**OBJECTIVE:** Update everything from "Where should I" down to "coord(37,266)" in the records, putting "developer console" in place of "device toolbar" and keeping the rest unchanged. Leave the pictures out.

**DATA FOR THIS EXERCISE:**
+-------+

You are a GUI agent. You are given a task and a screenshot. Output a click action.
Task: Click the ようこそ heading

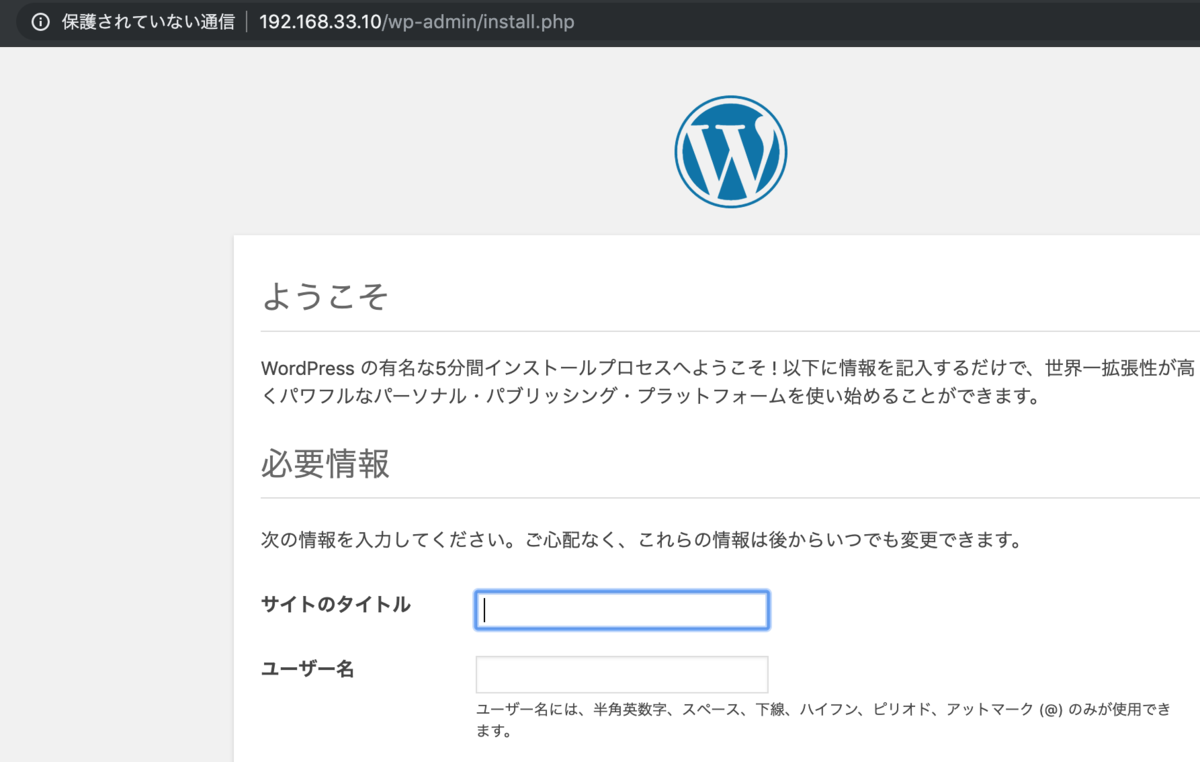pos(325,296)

+-------+

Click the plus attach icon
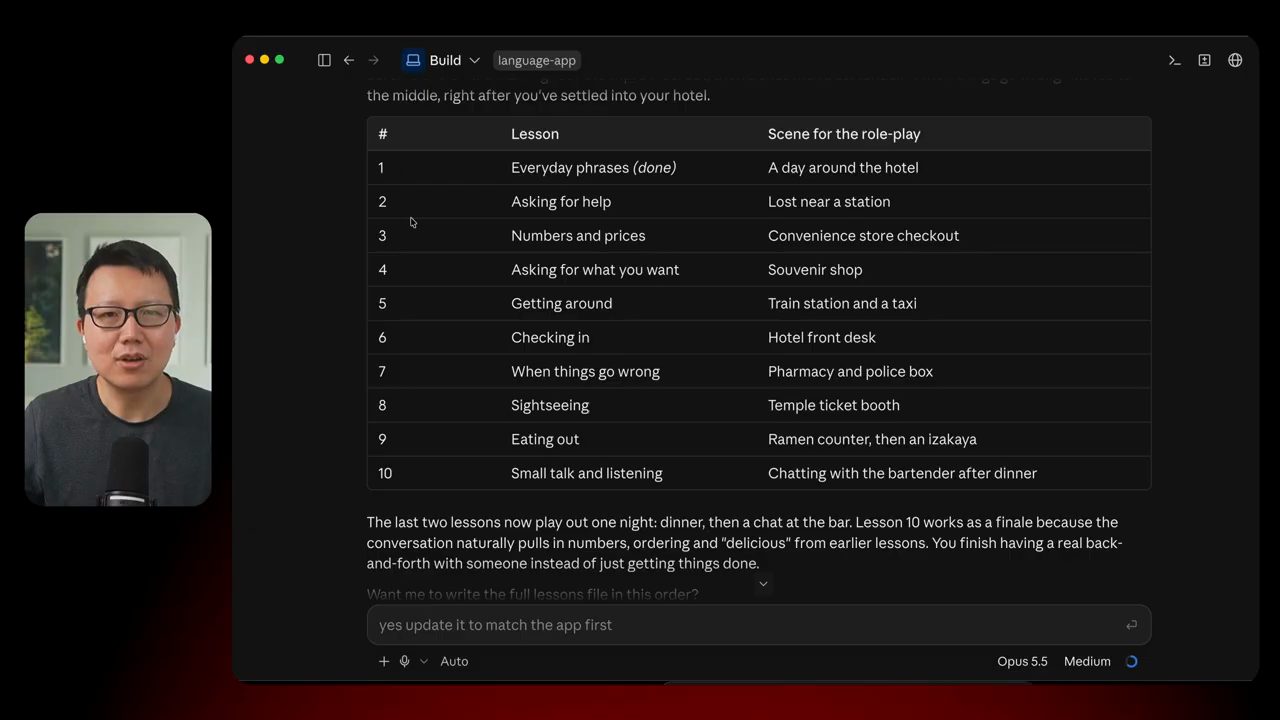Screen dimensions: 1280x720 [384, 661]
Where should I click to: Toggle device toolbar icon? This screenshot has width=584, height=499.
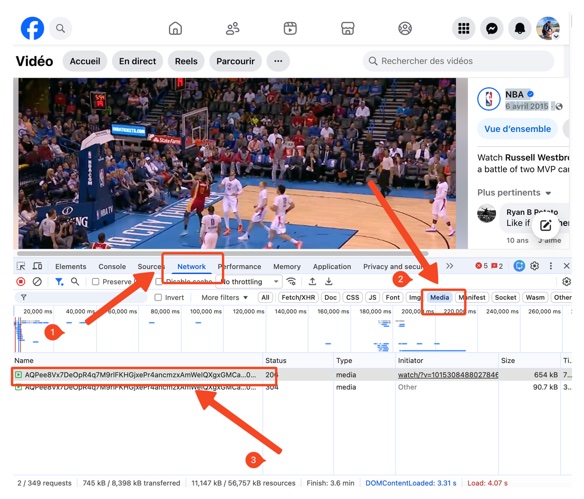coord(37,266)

+-------+

**FINISHED ANSWER:**
Where should I click to: Toggle developer console icon? This screenshot has width=584, height=499.
coord(37,266)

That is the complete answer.